I haven't done a federal polling roundup for a long time, because most of the time at present we are only getting Newspoll. However, last week saw the quarterly batch release of Essential's new poll results and there is actually enough information out there to make it worth sneaking in a general if slightly dated polling review in the small window of spare time I have between the ACT and Queensland election counts. My previous comments about federal polling (or mostly, the Australian's lousy coverage thereof) were here.

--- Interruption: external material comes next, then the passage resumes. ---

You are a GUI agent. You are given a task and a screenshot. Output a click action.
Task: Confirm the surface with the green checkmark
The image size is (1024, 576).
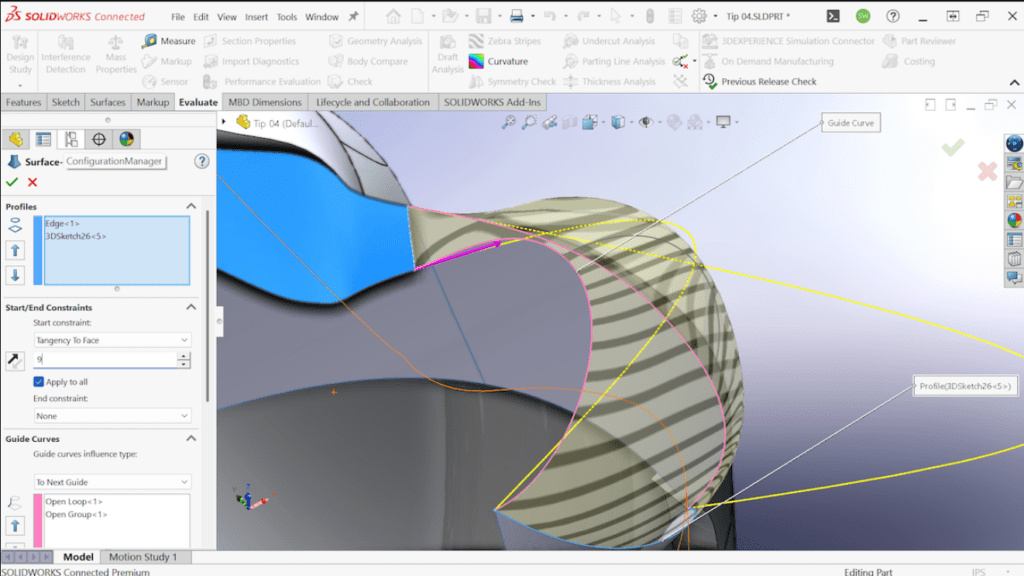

This year we saw very little of a common polling trope in previous years - fevered speculation about whether the government of the day would get a "Budget bounce". Actual budget bounces are rare, but the extremely well-received 2019 Budget not only saw an immediate lift of about 0.6% in aggregated polling for the Coalition, but also either coincided with or kickstarted a longer recovery that continued through the campaign. We now know that all that polling was wrong, but we don't know if it was wrong by the same amount all along. In any case, 2019 was another example of the strongest evidence (such as it was, since it could be coincidence rather than causation) for the Budgets that most help government polling usually occurring in a Coalition government's election year.
Newspoll recently recorded a 51% 2PP for the government before the Budget and a 52% after it, which people unfamiliar with the idea of random statistical noise may have taken as evidence of another Budget bounce. However, the evidence from Essential weakens if not completely negates the evidence for the bounce, depending on how Essential is interpreted.